Soccer fans will relate to this ‘fall from grace’ tale. In the early 2000s, Barcelona was arguably the best team on Earth and enjoying heady victories. Their players had been carefully nurtured through their youth training program, La Masia, including Lionel Messi, who was widely recognized as the world’s best footballer. But fast forward a few years, and the club is being regularly thumped, and lost Messi to Paris Saint-Germain.
What went wrong? The club fell into the trap set for every company that’s number one: it got lazy while its rivals copied its best ideas and built on them. In his latest book, The Barcelona Complex: Lionel Messi and the Making and Unmaking, author Simon Kuper has created a summary of lessons learned when a giant falls, easily applicable to the business world.
The key tripwires are:
Complacency – the cheapest way to find talent is to source it in-house, as Barcelona did brilliantly in the Messi era. But they fell into the trap that catches industry leaders across all sectors: complacency. When you’re holding the number one spot, the temptation is to stop thinking – why innovate when you’re already the best? After a team lost to Barcelona, it would go home and work out what it was doing wrong. Everyone kept getting better—except Barcelona.
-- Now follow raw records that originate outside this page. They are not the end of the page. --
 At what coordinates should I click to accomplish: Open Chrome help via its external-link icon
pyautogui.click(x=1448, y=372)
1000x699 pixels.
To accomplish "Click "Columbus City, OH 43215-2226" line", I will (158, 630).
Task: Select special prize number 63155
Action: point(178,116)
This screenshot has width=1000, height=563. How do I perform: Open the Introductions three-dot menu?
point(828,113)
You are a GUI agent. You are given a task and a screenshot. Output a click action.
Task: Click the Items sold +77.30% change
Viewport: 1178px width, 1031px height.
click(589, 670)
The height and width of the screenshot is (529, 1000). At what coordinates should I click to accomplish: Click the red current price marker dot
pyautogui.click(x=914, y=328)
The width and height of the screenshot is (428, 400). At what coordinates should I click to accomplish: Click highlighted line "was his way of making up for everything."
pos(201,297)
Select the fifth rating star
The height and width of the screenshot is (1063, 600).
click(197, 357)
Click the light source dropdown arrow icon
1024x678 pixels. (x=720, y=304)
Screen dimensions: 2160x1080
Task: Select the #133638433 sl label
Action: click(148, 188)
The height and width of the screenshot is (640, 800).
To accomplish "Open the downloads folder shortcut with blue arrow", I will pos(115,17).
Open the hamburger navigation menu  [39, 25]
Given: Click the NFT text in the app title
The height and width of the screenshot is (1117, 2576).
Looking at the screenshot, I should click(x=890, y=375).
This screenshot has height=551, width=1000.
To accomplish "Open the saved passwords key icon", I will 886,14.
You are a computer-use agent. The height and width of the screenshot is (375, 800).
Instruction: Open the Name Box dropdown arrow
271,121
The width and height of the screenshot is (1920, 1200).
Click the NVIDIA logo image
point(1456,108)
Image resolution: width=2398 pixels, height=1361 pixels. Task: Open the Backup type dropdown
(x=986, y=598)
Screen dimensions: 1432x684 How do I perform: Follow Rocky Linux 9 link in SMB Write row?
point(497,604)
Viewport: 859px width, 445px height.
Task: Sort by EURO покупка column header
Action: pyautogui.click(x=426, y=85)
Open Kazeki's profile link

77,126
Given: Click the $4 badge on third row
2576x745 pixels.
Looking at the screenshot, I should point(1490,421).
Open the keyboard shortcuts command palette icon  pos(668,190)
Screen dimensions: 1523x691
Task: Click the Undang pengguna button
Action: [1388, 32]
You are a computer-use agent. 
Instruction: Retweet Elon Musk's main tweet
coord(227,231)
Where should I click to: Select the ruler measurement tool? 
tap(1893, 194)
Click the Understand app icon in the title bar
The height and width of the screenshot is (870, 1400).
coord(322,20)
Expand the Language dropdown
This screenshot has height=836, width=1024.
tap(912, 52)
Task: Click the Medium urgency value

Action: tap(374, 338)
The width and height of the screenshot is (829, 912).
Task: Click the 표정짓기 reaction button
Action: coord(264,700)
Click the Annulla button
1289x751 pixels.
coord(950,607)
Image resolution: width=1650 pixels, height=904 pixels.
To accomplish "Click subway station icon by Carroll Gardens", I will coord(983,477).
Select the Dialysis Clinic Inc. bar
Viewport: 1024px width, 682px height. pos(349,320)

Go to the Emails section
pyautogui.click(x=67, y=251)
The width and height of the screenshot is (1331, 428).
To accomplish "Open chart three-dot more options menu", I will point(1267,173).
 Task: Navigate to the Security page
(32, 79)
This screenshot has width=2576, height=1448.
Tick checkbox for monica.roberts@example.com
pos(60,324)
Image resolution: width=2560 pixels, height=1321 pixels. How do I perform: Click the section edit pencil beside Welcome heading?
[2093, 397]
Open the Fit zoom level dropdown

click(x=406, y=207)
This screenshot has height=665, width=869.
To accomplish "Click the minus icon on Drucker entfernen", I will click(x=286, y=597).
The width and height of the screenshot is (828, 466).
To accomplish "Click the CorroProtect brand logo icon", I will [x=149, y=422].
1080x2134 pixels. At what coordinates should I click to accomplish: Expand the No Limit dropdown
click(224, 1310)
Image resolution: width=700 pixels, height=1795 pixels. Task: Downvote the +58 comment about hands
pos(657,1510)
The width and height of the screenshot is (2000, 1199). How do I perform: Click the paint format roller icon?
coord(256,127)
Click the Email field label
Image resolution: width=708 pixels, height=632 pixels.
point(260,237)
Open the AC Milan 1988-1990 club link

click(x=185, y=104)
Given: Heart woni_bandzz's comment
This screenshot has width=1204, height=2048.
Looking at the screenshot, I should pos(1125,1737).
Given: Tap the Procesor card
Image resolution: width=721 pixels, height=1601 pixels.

Carelessness – When you are number one, you tend to get careless with spending. In 2018, Barcelona became the first club in any sport ever to gross more than $1 billion in annual revenue. Player power became absolute, so they were ‘held to ransom’. The talent was so successful, experienced, and well-paid that its power became close to absolute, costing the club dearly, especially as ego took over.
Do you recognize any warning signs of these behavior’s in your organization? How would you know that your edge was getting dull? If you’ve spotted an issue, what is the action to prune it off?